**Instructions to follow:** In the listing, copy the lines from the one containing "label: Got it!" through the one containing "Definition of Reliability", inclusive, and replace "clicked" with "selected" while keeping everything else the same.

**Extracted entries:**
▬▬▬

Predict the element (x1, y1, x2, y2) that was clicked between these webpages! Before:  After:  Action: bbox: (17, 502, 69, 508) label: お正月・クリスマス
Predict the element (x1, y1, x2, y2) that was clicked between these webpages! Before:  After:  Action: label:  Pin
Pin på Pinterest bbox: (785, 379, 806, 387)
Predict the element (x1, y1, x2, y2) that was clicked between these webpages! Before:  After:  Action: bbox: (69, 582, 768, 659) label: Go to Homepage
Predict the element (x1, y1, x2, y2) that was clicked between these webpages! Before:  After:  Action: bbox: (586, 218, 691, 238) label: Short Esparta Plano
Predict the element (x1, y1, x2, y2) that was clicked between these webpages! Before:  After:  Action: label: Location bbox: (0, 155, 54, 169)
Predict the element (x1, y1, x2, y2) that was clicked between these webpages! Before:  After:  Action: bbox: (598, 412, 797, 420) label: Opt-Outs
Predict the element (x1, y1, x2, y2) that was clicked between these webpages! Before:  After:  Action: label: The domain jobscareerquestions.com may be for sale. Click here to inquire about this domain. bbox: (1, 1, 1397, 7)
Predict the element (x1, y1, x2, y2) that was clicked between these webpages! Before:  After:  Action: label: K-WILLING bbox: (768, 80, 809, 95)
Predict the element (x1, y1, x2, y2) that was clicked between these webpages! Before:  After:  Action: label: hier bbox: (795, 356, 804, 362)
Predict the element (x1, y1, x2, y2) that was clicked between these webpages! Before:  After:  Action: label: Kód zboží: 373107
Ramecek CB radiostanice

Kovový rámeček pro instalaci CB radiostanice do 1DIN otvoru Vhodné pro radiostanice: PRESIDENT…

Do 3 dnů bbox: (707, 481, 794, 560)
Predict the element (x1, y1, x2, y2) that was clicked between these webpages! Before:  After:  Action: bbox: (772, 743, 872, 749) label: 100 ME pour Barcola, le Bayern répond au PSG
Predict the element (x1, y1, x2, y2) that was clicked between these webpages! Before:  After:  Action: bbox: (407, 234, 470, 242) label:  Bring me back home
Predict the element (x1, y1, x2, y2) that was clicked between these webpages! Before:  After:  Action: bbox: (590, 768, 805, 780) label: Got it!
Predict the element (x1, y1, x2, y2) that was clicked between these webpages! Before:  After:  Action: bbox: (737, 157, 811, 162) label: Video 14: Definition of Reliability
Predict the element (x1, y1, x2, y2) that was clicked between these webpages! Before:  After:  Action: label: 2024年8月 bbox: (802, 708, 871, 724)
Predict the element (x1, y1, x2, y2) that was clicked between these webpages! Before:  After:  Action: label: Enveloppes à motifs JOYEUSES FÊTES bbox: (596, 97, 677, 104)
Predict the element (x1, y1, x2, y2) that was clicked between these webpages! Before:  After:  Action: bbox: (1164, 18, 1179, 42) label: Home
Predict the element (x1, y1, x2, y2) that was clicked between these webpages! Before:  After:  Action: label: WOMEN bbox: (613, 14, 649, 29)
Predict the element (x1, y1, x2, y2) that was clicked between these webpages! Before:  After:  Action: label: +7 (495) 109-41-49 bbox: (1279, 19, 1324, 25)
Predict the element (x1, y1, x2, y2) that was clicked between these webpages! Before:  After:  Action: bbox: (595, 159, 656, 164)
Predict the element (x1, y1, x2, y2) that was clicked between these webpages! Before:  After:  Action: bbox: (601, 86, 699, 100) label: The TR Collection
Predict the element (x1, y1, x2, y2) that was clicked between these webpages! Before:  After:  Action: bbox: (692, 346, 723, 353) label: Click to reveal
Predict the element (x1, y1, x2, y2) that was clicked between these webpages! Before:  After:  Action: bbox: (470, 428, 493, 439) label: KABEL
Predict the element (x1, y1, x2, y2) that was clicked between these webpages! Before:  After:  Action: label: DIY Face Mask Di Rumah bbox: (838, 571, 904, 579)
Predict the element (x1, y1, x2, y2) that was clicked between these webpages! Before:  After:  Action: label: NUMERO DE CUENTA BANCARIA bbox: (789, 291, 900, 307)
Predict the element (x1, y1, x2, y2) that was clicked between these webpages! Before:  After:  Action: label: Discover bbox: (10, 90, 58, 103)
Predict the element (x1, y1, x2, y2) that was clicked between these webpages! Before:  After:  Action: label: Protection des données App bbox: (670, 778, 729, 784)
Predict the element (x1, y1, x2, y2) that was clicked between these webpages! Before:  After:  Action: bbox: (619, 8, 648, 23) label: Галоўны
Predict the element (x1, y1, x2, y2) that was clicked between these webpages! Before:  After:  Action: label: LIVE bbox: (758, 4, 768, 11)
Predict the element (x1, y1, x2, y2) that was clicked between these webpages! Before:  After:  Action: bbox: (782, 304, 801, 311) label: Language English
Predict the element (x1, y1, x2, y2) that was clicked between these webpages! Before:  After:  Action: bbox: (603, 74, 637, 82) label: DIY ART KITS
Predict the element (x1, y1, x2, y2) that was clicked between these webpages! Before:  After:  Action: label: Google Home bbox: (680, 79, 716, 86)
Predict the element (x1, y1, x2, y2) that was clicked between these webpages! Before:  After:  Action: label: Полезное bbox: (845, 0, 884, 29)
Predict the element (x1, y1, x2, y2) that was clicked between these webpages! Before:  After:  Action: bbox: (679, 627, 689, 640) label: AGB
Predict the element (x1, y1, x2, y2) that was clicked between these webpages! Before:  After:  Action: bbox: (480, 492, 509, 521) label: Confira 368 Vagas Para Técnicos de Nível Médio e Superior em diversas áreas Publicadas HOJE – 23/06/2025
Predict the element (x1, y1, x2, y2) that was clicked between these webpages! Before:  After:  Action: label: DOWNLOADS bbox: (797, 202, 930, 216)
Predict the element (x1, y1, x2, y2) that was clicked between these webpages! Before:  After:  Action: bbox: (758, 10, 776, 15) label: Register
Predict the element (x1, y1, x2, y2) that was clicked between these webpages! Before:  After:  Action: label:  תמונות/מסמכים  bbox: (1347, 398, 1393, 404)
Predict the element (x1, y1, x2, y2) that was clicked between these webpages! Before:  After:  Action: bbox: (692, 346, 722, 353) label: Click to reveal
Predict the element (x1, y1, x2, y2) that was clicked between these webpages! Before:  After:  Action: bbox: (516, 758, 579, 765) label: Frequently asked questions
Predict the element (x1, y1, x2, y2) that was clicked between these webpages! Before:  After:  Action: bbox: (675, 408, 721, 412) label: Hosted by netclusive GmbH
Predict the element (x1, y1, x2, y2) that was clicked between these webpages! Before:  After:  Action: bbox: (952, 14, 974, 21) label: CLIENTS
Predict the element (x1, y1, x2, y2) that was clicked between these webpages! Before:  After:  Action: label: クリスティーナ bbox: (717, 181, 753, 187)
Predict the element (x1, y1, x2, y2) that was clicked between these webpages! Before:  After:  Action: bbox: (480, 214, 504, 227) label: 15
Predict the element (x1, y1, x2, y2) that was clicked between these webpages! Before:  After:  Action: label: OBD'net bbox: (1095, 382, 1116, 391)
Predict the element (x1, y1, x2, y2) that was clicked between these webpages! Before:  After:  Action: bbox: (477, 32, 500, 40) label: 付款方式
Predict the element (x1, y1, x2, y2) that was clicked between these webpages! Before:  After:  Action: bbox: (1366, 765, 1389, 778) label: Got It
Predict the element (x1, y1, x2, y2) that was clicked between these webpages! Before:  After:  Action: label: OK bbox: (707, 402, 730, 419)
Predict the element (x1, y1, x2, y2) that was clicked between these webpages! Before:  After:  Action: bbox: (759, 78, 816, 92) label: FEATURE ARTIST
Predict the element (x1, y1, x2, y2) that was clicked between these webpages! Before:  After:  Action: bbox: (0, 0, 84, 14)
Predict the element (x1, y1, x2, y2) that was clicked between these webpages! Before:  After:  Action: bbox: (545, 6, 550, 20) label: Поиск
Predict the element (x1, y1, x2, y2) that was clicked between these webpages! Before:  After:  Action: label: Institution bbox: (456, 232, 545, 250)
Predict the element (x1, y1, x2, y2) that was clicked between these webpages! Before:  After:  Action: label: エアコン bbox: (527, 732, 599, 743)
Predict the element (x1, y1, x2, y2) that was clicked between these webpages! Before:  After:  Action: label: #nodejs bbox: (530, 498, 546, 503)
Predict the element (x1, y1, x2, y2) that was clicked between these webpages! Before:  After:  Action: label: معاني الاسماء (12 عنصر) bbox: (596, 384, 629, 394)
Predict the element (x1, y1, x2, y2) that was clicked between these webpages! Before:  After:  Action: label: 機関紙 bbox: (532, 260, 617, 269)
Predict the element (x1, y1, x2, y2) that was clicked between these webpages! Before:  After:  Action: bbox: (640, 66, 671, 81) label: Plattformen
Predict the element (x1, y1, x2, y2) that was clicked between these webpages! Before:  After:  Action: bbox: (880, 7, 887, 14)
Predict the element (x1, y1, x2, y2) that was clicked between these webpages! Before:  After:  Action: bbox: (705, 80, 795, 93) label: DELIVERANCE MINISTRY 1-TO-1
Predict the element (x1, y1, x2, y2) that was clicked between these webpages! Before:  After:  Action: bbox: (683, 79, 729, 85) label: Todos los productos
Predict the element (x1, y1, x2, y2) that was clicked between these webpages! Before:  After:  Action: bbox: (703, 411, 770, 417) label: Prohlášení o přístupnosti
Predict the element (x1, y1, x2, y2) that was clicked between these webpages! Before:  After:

▬▬▬

**Written solution:**
Predict the element (x1, y1, x2, y2) that was selected between these webpages! Before:  After:  Action: bbox: (590, 768, 805, 780) label: Got it!
Predict the element (x1, y1, x2, y2) that was selected between these webpages! Before:  After:  Action: bbox: (737, 157, 811, 162) label: Video 14: Definition of Reliability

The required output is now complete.